Holy cow. Under my transom, in the space of a week, come Criterion Blu-rays of both Bergman’s 1957 The Seventh Seal and Resnais and Robbe-Grillet’s 1961 Last Year At Marienbad. These pictures are so widely known, so hugely influential, and, perhaps more to the point, so often parodied and/or lampooned, that it’s easy to forget how particularly galvanic and important and, yes, spectacularly pleasurable they are.
These new versions are thus welcome twofold—as amazing portals for those who need to see these films afresh, and as revelatory restorations/preservations for those who already cherish these pictures.
The films have little in common besides their scrupulousness and seriousness. Yes, Alain Resnais admitted to me in an interview a couple of years ago, the putatively lugubrious Marienbad does have its humorous flourishes. But its staggering imagery and breakdown of cinematic linear storytelling set a sophisticated bar that has never really been topped since. And Bergman’s Seal, despite its own reputation for lugubriousness, is in fact a fleet, beautiful thing, only a hair over ninety minutes long, the profundity of its allegory always strolling hand-in-hand with the immediacy of its storytelling.

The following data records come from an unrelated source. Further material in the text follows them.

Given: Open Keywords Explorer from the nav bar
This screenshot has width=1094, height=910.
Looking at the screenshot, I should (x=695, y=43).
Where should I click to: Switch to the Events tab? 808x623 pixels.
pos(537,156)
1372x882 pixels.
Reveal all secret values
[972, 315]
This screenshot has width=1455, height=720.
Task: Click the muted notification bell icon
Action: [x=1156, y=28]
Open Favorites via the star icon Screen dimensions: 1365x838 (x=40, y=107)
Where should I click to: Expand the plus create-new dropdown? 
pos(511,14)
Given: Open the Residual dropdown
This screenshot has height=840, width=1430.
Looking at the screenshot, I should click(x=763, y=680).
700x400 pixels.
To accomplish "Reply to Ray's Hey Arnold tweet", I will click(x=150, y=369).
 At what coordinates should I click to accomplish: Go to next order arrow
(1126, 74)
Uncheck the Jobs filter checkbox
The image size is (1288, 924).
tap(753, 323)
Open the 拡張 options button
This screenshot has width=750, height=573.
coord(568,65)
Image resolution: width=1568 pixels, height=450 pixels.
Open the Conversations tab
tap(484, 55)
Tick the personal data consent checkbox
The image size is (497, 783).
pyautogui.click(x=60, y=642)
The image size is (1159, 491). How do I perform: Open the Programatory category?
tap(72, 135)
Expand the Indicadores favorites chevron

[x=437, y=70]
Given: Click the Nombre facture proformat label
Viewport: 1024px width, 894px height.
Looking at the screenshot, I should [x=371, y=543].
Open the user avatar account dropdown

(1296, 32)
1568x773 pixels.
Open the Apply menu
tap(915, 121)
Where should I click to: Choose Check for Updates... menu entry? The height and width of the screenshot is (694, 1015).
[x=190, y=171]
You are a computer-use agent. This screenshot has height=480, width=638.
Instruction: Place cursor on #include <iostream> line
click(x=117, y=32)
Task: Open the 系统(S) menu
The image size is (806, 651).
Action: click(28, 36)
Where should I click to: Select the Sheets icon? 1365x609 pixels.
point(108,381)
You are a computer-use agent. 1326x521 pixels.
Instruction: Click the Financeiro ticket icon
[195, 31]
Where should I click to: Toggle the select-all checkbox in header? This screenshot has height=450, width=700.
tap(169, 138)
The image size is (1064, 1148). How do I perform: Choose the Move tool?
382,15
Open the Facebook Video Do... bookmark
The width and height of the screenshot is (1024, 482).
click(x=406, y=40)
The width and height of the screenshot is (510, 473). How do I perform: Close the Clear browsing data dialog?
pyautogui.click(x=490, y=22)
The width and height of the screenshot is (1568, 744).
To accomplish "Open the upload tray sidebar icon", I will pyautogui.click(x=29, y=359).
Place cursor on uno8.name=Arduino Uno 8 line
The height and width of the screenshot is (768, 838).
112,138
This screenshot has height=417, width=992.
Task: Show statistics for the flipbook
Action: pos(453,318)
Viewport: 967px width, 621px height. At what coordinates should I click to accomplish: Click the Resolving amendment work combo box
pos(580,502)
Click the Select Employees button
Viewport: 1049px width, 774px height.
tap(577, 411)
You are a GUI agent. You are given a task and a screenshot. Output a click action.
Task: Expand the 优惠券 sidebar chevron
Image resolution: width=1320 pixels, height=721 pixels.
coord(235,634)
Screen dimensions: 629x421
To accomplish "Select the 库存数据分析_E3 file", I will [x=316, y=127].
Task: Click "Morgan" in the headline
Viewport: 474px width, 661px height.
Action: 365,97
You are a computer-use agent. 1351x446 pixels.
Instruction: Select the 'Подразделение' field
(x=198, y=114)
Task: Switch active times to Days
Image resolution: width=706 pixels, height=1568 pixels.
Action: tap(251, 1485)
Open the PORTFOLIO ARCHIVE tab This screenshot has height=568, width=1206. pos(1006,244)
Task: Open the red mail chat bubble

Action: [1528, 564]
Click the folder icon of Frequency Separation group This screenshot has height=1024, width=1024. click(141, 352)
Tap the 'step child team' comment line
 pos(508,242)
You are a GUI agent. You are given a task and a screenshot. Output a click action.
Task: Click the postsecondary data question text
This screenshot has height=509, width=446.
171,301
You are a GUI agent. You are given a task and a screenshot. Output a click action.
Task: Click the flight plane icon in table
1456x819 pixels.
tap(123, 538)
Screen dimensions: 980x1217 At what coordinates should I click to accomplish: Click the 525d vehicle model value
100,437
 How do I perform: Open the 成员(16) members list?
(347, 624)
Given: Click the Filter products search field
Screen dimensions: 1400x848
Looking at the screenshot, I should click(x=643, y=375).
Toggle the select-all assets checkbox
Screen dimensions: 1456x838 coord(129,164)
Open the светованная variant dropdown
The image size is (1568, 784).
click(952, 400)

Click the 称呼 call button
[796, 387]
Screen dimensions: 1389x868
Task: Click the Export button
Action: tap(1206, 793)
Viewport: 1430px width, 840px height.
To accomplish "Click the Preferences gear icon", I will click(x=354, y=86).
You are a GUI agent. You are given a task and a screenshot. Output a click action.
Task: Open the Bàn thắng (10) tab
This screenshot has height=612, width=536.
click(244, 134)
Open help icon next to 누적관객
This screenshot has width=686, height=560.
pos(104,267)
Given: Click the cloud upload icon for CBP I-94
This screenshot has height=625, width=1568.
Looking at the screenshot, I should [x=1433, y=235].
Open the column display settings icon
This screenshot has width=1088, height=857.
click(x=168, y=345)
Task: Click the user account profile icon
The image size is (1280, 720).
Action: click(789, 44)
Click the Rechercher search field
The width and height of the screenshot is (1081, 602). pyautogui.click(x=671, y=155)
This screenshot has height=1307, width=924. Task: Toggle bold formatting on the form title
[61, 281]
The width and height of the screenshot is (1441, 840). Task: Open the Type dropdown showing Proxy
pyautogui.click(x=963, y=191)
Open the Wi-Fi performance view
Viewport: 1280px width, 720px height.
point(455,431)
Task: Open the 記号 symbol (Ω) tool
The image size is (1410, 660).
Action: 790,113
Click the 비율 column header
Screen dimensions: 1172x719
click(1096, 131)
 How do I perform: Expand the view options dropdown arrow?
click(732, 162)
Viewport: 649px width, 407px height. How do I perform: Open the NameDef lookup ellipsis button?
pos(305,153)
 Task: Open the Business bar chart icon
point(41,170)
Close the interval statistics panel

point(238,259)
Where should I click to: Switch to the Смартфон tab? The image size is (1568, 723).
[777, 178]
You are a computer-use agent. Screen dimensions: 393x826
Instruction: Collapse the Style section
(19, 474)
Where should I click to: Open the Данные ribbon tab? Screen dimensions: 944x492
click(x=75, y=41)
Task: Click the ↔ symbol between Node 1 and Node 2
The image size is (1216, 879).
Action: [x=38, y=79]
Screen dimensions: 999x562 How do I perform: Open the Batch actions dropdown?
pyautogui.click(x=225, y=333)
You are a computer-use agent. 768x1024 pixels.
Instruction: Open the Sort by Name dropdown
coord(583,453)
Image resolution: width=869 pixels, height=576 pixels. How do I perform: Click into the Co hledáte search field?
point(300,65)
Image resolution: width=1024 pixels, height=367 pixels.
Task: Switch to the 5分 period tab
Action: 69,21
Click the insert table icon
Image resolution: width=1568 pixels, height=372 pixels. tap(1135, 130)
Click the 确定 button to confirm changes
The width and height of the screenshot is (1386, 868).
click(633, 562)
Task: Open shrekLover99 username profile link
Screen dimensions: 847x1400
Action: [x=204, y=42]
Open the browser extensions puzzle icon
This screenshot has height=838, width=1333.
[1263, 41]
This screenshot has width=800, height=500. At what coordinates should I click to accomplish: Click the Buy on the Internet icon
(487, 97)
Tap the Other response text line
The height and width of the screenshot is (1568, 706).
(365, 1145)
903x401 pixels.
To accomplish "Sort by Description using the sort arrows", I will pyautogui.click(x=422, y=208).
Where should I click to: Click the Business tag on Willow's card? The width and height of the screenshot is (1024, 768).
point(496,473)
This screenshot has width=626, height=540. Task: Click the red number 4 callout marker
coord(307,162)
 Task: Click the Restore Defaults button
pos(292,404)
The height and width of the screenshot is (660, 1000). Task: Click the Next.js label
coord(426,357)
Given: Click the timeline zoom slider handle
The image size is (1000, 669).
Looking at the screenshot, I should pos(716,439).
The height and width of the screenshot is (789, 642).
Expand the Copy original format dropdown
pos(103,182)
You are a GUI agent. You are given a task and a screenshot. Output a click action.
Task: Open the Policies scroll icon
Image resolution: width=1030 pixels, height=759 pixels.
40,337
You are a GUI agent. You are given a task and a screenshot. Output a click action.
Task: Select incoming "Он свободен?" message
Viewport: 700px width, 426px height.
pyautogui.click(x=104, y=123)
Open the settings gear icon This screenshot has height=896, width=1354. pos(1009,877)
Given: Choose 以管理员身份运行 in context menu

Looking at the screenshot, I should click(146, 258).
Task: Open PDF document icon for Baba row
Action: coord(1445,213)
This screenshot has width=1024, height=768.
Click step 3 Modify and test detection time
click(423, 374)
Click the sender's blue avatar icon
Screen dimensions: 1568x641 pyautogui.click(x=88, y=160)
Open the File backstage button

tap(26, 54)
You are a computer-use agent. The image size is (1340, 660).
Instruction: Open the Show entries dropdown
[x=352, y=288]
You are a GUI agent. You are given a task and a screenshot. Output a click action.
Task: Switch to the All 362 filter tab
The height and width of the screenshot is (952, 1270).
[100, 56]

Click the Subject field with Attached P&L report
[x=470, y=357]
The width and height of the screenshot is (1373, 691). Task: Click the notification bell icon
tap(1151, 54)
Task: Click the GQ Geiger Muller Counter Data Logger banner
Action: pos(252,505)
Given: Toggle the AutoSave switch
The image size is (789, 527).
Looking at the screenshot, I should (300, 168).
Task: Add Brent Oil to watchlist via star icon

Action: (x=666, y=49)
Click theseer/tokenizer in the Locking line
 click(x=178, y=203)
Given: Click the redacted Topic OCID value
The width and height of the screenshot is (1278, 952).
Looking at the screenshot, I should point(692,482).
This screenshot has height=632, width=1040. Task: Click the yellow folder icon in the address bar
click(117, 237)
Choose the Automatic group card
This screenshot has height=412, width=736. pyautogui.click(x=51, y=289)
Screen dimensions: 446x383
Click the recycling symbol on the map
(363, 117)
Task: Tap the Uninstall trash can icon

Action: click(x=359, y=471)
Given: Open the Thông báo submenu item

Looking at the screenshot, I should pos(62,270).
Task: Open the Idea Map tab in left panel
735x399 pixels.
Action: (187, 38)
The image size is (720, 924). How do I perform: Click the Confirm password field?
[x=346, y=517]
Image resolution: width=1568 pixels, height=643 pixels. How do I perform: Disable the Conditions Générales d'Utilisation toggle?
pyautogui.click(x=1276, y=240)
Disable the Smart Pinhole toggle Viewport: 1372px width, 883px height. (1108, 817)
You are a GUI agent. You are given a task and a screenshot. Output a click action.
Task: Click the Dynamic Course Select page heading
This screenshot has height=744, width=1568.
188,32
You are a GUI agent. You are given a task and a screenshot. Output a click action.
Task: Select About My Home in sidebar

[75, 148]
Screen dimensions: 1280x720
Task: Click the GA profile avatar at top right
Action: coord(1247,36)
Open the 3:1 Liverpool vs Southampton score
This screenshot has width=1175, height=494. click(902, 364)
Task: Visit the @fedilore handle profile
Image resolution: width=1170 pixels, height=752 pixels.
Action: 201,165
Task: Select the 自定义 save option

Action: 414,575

Which is to say, to those of you out there who only know these films by their conventional-wisdom reputations: everything you think you know about them is wrong, and the proof is in these new discs. It is fortunate that both films—and I should here point out that the first and third of the images here are from Marienbad, and the second is from Seal—are also newly available on standard definition DVDs from Criterion. But if you’ve got a Blu-ray setup and you, as Jeffrey Wells would say, park your car at my garage, these are Blu-rays you need. I really never imagined I’d see the day…
“Marienbad”, one viewing and I fell in love. I’m surprised people think it’s humorless, the humor and wit in it were obvious on first viewing. That’s really why the film works, otherwise it’d be painfully dour.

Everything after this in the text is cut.